• _WHAT YOU ARE ASKED TO DO_:
All lines from the opening of the data to the line containing "View our Privacy Policy (182, 2072)" must be returned unchanged, and only those lines.

• _GIVEN DATA_:
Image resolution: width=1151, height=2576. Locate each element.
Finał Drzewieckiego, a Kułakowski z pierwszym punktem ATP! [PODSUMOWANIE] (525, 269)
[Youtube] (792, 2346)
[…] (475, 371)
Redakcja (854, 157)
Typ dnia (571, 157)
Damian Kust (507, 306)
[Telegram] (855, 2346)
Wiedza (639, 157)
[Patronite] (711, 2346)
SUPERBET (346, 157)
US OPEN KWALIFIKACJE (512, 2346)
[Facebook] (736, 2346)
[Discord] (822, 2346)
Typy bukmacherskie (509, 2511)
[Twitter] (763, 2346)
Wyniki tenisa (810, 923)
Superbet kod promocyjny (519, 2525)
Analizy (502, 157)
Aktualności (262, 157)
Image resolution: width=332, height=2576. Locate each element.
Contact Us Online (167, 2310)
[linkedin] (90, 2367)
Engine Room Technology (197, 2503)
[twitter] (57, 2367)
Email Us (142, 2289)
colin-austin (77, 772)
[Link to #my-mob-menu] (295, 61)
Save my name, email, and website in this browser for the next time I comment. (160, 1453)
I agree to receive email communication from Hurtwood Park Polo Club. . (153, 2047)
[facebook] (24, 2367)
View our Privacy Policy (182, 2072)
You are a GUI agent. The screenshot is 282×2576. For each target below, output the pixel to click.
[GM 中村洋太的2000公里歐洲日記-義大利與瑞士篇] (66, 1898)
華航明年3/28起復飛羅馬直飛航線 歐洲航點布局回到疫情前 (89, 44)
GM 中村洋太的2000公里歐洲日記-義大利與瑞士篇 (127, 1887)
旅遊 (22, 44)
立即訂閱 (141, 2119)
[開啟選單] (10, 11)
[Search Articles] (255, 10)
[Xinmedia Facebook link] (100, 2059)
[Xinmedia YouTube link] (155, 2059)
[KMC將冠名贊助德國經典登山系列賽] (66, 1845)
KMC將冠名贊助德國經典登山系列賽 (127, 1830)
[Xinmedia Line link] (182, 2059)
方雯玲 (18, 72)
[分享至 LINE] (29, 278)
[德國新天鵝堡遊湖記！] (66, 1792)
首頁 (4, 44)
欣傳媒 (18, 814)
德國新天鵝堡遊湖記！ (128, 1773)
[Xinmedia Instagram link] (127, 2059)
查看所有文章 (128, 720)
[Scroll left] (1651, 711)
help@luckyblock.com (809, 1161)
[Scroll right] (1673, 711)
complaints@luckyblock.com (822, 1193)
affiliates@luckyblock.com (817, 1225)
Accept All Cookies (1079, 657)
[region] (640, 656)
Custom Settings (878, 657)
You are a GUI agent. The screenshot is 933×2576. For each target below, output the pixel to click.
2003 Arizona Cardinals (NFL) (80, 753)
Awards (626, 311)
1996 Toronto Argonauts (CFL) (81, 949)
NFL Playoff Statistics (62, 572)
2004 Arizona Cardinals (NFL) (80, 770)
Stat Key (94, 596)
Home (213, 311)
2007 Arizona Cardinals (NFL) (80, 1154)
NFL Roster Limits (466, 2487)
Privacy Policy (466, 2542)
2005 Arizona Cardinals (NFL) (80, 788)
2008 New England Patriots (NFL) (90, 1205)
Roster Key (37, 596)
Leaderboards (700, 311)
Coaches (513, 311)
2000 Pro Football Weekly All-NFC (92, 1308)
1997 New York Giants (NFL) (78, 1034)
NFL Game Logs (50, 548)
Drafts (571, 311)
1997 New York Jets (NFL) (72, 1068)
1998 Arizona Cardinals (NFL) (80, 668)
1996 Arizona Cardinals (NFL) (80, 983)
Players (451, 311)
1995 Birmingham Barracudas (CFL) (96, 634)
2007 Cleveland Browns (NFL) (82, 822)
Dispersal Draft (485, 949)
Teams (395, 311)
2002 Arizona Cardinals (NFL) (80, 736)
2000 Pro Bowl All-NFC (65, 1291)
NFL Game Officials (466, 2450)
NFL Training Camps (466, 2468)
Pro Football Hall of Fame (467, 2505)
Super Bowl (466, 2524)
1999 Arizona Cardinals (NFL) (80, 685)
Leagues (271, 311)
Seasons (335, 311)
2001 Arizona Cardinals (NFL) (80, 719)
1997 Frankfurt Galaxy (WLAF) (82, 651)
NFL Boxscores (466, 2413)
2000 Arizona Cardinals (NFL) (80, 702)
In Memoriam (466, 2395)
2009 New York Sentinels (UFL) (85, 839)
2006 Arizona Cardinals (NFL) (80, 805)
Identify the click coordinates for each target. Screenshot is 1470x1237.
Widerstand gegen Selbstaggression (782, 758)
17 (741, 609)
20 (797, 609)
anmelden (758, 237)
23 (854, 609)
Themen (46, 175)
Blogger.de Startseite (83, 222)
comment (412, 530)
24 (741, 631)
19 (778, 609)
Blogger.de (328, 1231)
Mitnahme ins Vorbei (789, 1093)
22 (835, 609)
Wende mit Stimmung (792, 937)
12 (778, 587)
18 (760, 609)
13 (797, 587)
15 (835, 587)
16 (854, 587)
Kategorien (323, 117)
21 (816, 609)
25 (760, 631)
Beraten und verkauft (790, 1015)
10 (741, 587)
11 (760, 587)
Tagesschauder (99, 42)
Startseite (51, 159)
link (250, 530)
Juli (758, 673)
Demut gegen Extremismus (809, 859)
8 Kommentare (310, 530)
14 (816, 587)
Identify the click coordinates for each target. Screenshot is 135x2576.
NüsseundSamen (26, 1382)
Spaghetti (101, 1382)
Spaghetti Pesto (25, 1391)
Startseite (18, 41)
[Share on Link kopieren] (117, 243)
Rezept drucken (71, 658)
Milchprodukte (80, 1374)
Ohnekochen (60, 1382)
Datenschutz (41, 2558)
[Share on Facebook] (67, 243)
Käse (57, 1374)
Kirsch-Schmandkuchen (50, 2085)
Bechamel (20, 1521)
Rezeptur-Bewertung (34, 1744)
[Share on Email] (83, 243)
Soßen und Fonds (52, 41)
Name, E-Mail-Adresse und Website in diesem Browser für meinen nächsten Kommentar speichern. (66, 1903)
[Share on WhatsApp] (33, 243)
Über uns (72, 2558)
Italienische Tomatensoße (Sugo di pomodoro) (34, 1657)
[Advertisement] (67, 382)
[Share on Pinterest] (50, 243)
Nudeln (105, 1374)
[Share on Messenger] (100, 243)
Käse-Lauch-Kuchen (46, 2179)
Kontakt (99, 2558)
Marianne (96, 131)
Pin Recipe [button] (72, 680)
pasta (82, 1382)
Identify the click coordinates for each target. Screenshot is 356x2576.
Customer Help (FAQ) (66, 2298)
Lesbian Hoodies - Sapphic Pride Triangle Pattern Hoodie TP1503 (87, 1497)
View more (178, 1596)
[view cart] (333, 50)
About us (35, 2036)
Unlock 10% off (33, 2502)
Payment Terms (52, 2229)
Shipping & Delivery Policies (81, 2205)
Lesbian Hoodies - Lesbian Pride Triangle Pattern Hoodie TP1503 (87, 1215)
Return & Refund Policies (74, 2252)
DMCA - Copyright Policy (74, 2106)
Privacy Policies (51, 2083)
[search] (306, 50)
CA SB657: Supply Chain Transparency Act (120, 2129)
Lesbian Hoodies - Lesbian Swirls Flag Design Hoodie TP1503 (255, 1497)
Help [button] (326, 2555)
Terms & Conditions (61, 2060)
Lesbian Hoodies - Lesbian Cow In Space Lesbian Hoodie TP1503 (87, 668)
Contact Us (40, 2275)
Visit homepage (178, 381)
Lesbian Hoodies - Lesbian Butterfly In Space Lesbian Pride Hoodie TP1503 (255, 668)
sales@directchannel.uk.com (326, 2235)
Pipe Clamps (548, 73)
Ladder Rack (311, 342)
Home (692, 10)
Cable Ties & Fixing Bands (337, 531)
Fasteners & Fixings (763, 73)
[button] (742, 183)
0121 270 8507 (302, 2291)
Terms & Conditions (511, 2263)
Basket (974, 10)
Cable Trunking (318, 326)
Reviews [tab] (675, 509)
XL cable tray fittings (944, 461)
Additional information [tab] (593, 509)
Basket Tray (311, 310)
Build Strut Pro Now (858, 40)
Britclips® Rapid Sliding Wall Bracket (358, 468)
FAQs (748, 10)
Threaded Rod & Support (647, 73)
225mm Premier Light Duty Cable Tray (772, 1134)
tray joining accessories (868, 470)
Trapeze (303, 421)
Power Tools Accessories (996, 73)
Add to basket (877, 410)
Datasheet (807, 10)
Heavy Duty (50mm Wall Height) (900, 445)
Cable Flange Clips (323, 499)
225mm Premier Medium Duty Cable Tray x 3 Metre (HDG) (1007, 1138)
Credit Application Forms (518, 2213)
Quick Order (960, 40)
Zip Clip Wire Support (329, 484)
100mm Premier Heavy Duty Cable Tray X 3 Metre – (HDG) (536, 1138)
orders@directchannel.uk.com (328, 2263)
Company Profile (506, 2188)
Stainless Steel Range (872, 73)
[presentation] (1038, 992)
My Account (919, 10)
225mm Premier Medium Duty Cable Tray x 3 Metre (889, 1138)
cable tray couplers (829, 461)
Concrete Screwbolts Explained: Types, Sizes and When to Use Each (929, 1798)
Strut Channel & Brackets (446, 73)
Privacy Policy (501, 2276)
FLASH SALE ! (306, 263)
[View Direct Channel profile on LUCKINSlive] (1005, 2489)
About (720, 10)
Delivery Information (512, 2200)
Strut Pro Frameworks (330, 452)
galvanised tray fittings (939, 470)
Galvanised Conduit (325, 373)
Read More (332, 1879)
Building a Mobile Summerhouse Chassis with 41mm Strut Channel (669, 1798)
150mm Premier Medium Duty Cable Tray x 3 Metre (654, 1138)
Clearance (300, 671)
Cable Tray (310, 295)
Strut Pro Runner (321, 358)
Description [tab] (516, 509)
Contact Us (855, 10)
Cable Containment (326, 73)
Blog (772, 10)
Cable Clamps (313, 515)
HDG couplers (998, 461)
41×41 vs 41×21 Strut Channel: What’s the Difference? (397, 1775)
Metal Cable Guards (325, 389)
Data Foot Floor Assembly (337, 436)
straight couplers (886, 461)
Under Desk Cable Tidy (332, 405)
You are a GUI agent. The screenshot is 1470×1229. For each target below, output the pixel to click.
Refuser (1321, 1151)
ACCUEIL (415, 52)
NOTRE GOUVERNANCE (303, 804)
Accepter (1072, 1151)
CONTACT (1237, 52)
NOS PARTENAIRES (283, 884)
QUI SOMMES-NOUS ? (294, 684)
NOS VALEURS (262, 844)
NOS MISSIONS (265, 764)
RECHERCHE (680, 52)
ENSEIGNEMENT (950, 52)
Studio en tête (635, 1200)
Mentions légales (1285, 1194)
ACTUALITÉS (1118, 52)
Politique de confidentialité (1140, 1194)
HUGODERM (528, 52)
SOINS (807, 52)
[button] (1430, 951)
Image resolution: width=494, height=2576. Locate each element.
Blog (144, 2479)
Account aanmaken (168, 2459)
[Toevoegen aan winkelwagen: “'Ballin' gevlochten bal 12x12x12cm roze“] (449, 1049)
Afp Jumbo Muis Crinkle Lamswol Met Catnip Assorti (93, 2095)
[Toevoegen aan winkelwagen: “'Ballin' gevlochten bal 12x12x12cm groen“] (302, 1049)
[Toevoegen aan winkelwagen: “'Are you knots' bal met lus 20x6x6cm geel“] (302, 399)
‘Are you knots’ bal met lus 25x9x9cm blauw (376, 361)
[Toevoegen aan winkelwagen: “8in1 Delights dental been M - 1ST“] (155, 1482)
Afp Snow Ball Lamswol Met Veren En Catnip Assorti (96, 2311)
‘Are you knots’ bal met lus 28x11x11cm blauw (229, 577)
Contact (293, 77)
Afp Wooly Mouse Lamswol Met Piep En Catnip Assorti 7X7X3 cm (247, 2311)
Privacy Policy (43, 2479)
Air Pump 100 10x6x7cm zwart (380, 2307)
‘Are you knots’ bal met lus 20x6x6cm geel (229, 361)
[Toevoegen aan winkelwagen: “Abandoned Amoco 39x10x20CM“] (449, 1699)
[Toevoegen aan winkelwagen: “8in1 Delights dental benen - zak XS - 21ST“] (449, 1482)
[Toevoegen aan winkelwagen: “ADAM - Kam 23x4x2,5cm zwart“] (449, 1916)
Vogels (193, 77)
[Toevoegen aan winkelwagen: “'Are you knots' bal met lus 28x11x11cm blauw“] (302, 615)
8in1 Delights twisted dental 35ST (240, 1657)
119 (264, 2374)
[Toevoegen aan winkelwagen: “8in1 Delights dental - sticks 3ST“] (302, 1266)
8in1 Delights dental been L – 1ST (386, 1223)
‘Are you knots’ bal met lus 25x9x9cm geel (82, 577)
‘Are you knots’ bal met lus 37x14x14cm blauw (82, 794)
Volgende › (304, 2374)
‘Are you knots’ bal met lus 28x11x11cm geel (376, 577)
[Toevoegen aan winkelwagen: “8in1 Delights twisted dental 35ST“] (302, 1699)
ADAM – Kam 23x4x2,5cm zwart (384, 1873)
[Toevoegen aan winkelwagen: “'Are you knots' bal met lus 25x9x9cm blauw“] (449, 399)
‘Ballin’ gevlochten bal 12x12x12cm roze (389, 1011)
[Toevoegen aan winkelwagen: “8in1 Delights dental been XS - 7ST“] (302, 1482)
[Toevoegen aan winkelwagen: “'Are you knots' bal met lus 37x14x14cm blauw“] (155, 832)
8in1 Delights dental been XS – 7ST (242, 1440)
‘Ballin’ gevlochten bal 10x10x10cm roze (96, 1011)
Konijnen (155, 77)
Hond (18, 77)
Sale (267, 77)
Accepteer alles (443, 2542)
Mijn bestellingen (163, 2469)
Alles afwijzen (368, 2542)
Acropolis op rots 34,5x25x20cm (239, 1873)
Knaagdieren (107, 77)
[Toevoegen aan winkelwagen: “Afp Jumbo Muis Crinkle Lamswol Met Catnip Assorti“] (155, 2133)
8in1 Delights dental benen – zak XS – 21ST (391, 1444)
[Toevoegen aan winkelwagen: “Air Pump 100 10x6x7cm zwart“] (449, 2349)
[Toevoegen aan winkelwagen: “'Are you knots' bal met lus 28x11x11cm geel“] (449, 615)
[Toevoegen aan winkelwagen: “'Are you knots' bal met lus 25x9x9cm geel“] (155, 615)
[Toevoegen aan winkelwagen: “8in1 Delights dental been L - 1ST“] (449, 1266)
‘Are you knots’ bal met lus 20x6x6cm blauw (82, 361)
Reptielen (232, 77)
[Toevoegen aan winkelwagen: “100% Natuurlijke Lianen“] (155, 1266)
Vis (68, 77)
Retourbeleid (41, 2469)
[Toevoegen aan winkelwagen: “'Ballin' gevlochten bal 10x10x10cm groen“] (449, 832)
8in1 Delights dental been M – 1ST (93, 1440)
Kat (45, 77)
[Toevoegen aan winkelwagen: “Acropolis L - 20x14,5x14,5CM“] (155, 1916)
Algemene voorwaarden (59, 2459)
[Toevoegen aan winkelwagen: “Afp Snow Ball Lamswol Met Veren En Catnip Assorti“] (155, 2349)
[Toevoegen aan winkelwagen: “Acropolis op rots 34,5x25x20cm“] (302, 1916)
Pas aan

• _SOLUTION_:
Image resolution: width=1151, height=2576. Locate each element.
Finał Drzewieckiego, a Kułakowski z pierwszym punktem ATP! [PODSUMOWANIE] (525, 269)
[Youtube] (792, 2346)
[…] (475, 371)
Redakcja (854, 157)
Typ dnia (571, 157)
Damian Kust (507, 306)
[Telegram] (855, 2346)
Wiedza (639, 157)
[Patronite] (711, 2346)
SUPERBET (346, 157)
US OPEN KWALIFIKACJE (512, 2346)
[Facebook] (736, 2346)
[Discord] (822, 2346)
Typy bukmacherskie (509, 2511)
[Twitter] (763, 2346)
Wyniki tenisa (810, 923)
Superbet kod promocyjny (519, 2525)
Analizy (502, 157)
Aktualności (262, 157)
Image resolution: width=332, height=2576. Locate each element.
Contact Us Online (167, 2310)
[linkedin] (90, 2367)
Engine Room Technology (197, 2503)
[twitter] (57, 2367)
Email Us (142, 2289)
colin-austin (77, 772)
[Link to #my-mob-menu] (295, 61)
Save my name, email, and website in this browser for the next time I comment. (160, 1453)
I agree to receive email communication from Hurtwood Park Polo Club. . (153, 2047)
[facebook] (24, 2367)
View our Privacy Policy (182, 2072)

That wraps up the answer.